** WORK INSTRUCTION **
Copy out each line of the entries where the word "agent" is present.

** EXERCISE MATERIAL **
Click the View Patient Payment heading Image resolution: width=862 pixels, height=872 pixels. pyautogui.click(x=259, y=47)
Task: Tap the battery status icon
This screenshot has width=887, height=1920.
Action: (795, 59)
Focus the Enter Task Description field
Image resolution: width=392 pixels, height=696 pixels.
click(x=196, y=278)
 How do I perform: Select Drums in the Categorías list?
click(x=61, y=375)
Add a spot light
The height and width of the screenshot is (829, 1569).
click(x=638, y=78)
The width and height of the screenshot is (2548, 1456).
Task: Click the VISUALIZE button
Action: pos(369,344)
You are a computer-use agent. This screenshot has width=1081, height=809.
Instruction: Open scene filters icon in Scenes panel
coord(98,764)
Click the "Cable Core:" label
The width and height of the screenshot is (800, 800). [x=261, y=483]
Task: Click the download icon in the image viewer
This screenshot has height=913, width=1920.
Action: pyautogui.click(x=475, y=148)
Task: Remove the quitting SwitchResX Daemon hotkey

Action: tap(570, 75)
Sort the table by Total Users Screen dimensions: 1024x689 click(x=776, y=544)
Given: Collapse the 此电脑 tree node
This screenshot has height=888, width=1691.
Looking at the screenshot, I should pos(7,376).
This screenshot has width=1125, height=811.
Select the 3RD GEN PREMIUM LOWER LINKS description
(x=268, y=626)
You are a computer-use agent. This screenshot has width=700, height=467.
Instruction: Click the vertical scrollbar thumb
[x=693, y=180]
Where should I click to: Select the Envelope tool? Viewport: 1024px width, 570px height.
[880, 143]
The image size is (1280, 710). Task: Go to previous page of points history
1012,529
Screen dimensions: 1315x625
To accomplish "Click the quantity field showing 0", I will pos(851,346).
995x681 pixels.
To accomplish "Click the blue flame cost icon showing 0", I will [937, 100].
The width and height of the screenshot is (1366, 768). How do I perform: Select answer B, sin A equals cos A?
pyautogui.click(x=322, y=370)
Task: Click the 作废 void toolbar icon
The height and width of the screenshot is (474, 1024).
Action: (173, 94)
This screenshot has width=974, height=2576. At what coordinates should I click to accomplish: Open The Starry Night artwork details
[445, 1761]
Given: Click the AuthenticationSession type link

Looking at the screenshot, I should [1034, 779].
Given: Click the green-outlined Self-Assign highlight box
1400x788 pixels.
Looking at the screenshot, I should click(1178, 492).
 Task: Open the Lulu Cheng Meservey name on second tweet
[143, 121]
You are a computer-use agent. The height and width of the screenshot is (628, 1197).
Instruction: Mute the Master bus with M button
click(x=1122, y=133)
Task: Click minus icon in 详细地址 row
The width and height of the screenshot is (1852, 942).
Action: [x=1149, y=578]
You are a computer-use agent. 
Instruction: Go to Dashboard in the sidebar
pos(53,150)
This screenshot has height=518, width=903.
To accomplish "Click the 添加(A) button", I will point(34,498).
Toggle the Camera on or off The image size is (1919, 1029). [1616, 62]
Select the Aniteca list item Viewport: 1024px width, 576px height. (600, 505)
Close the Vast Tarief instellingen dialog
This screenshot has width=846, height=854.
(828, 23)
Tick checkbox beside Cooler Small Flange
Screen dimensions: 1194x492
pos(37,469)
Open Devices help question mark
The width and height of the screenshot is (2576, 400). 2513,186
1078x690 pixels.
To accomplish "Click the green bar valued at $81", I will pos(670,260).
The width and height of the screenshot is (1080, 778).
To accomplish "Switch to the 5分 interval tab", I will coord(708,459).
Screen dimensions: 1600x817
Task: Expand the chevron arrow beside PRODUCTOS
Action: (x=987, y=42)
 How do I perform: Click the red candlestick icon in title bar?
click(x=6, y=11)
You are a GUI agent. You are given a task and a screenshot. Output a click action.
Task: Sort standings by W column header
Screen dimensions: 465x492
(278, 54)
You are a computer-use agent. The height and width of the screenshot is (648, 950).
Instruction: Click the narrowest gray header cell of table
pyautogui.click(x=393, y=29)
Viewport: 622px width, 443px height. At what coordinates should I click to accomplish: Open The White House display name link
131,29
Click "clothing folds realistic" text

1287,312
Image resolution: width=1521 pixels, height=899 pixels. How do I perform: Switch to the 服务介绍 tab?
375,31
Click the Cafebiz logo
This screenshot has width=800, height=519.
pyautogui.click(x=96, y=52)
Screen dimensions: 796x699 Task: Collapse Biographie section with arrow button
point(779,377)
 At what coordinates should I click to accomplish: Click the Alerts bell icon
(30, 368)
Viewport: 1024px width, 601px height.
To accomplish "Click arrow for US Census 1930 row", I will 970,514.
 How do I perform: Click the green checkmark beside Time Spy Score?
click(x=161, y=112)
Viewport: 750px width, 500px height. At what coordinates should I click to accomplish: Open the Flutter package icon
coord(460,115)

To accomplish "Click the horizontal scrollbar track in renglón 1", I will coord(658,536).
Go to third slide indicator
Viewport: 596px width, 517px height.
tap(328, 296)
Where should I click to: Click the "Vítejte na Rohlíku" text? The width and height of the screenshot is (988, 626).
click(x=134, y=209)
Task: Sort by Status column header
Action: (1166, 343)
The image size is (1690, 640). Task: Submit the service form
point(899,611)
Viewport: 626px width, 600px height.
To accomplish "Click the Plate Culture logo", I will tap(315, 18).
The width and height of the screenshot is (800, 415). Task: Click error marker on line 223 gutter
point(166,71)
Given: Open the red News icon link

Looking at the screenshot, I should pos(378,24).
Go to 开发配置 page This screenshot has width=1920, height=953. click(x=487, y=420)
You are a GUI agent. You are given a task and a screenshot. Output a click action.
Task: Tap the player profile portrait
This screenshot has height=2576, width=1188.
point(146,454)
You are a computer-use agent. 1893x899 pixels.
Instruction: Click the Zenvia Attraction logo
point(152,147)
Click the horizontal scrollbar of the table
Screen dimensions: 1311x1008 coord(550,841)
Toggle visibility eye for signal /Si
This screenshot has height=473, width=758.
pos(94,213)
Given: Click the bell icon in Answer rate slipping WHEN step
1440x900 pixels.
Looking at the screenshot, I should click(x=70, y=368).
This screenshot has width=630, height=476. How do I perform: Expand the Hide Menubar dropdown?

** ANSWER BELOW **
You are a computer-use agent. This screenshot has width=1081, height=809.
You are a computer-use agent. This screenshot has width=700, height=467.
You are a computer-use agent. The height and width of the screenshot is (628, 1197).
You are a computer-use agent. 
You are a GUI agent. You are given a task and a screenshot. Output a click action.
You are a computer-use agent. The height and width of the screenshot is (648, 950).
You are a GUI agent. You are given a task and a screenshot. Output a click action.
You are a computer-use agent. 1893x899 pixels.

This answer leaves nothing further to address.